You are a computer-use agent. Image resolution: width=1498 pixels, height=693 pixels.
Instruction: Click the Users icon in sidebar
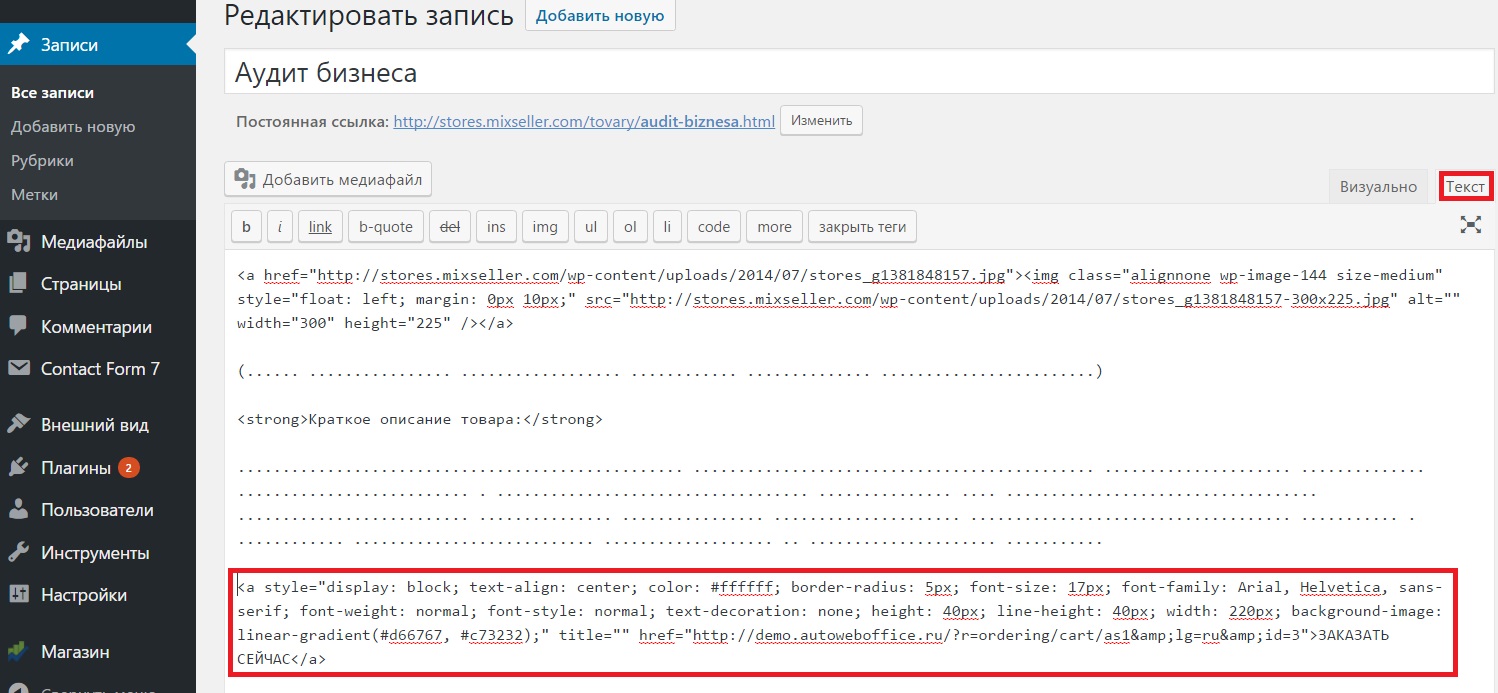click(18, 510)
* * *
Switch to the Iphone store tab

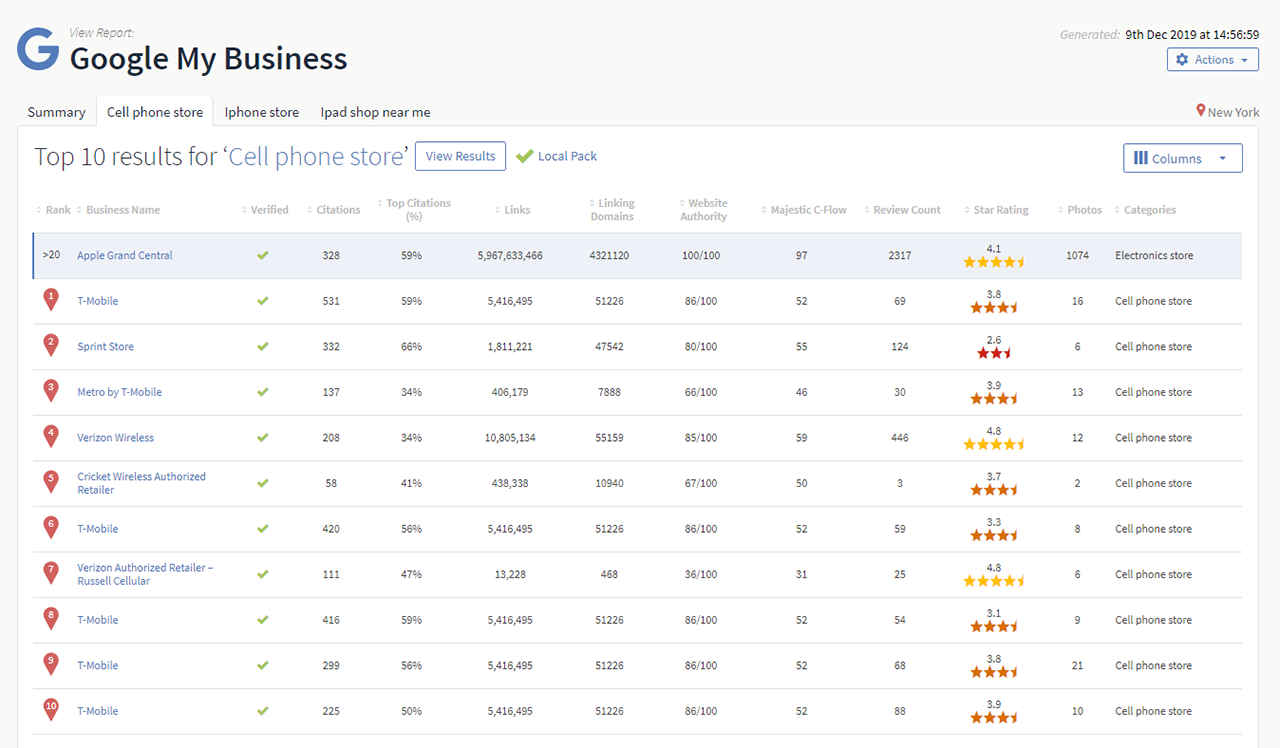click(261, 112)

## [EXERCISE AIM]
Duplicate the part of the records that opens with the line containing "You are a computer-use" and closes with the line containing "click(18, 510)", including both of those lines. Leave the pictures out of your answer.

## [OUTPUT OF THE EXERCISE]
You are a computer-use agent. Image resolution: width=1498 pixels, height=693 pixels.
Instruction: Click the Users icon in sidebar
click(18, 510)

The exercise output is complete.